- Instruction:
Return each of the following records verbatim, without altering any line.
════════
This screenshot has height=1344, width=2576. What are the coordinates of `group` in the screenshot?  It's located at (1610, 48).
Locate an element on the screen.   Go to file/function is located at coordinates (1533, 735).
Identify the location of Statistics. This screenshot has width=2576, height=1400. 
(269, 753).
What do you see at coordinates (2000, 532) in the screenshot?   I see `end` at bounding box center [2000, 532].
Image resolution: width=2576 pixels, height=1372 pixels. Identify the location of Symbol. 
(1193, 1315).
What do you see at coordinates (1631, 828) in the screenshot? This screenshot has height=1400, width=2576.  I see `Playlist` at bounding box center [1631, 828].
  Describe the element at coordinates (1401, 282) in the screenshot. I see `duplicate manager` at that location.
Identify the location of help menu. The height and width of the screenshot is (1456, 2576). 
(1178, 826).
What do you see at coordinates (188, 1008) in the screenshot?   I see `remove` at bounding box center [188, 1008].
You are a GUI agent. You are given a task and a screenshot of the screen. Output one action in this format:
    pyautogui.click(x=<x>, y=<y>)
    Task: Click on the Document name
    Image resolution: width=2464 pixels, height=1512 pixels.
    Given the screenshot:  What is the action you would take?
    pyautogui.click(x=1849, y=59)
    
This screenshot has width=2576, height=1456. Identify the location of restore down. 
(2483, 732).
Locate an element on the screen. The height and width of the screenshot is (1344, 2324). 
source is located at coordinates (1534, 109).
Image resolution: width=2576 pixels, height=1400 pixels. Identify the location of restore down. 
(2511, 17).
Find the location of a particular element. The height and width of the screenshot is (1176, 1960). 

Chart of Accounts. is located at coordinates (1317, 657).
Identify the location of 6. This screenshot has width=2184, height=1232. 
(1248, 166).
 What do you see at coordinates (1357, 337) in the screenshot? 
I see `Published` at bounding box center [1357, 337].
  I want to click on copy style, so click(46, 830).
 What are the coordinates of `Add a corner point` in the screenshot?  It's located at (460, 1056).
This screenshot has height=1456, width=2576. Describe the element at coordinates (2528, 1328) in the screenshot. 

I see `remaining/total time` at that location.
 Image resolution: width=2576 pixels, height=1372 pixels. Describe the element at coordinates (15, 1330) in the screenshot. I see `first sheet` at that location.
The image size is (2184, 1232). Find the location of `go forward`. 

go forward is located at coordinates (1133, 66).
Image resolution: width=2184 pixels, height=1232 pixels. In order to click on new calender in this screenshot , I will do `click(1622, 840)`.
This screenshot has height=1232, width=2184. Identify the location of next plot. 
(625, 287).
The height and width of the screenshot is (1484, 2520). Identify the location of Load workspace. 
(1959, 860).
════════
- Exercise result:
This screenshot has height=1344, width=2576. What are the coordinates of `group` in the screenshot?  It's located at (1610, 48).
Locate an element on the screen.   Go to file/function is located at coordinates (1533, 735).
Identify the location of Statistics. This screenshot has width=2576, height=1400. 
(269, 753).
What do you see at coordinates (2000, 532) in the screenshot?   I see `end` at bounding box center [2000, 532].
Image resolution: width=2576 pixels, height=1372 pixels. Identify the location of Symbol. 
(1193, 1315).
What do you see at coordinates (1631, 828) in the screenshot? This screenshot has height=1400, width=2576.  I see `Playlist` at bounding box center [1631, 828].
  Describe the element at coordinates (1401, 282) in the screenshot. I see `duplicate manager` at that location.
Identify the location of help menu. The height and width of the screenshot is (1456, 2576). 
(1178, 826).
What do you see at coordinates (188, 1008) in the screenshot?   I see `remove` at bounding box center [188, 1008].
You are a GUI agent. You are given a task and a screenshot of the screen. Output one action in this format:
    pyautogui.click(x=<x>, y=<y>)
    Task: Click on the Document name
    Image resolution: width=2464 pixels, height=1512 pixels.
    Given the screenshot:  What is the action you would take?
    pyautogui.click(x=1849, y=59)
    
This screenshot has width=2576, height=1456. Identify the location of restore down. 
(2483, 732).
Locate an element on the screen. The height and width of the screenshot is (1344, 2324). 
source is located at coordinates (1534, 109).
Image resolution: width=2576 pixels, height=1400 pixels. Identify the location of restore down. 
(2511, 17).
Find the location of a particular element. The height and width of the screenshot is (1176, 1960). 

Chart of Accounts. is located at coordinates (1317, 657).
Identify the location of 6. This screenshot has width=2184, height=1232. 
(1248, 166).
 What do you see at coordinates (1357, 337) in the screenshot? 
I see `Published` at bounding box center [1357, 337].
  I want to click on copy style, so click(46, 830).
 What are the coordinates of `Add a corner point` in the screenshot?  It's located at (460, 1056).
This screenshot has height=1456, width=2576. Describe the element at coordinates (2528, 1328) in the screenshot. 

I see `remaining/total time` at that location.
 Image resolution: width=2576 pixels, height=1372 pixels. Describe the element at coordinates (15, 1330) in the screenshot. I see `first sheet` at that location.
The image size is (2184, 1232). Find the location of `go forward`. 

go forward is located at coordinates (1133, 66).
Image resolution: width=2184 pixels, height=1232 pixels. In order to click on new calender in this screenshot , I will do `click(1622, 840)`.
This screenshot has height=1232, width=2184. Identify the location of next plot. 
(625, 287).
The height and width of the screenshot is (1484, 2520). Identify the location of Load workspace. 
(1959, 860).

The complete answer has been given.